▶ **Brief**
Take every line from the entries below that includes the word "computer" and copy it.
Start of Given records
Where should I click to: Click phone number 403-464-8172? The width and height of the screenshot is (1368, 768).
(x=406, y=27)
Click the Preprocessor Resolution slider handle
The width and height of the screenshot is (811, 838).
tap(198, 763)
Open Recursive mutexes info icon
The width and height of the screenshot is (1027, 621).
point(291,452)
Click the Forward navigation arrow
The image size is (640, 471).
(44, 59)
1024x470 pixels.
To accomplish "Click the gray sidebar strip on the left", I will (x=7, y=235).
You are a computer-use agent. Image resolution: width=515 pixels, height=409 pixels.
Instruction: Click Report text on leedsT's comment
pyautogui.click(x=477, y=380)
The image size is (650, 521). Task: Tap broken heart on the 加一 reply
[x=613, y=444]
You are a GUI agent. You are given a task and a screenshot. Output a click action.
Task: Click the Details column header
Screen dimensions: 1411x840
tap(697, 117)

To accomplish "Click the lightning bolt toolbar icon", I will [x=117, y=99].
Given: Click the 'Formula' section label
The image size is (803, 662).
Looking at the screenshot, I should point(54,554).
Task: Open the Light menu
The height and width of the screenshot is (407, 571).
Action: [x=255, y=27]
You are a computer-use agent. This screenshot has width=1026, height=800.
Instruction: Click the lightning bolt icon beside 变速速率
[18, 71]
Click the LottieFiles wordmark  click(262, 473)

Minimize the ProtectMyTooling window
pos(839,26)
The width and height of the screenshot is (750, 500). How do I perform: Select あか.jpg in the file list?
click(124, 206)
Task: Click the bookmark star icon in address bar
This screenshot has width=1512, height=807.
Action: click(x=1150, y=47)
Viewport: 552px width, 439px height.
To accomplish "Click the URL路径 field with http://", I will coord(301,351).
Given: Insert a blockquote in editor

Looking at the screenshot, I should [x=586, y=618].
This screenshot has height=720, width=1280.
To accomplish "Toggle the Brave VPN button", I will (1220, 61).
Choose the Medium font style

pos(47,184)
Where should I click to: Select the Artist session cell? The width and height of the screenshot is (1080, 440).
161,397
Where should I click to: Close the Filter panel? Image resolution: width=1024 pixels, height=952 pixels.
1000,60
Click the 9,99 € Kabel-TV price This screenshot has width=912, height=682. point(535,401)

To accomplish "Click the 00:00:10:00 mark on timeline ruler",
End of Given records
▶ **Task solution**
You are a computer-use agent. Image resolution: width=515 pixels, height=409 pixels.
You are a computer-use agent. This screenshot has width=1026, height=800.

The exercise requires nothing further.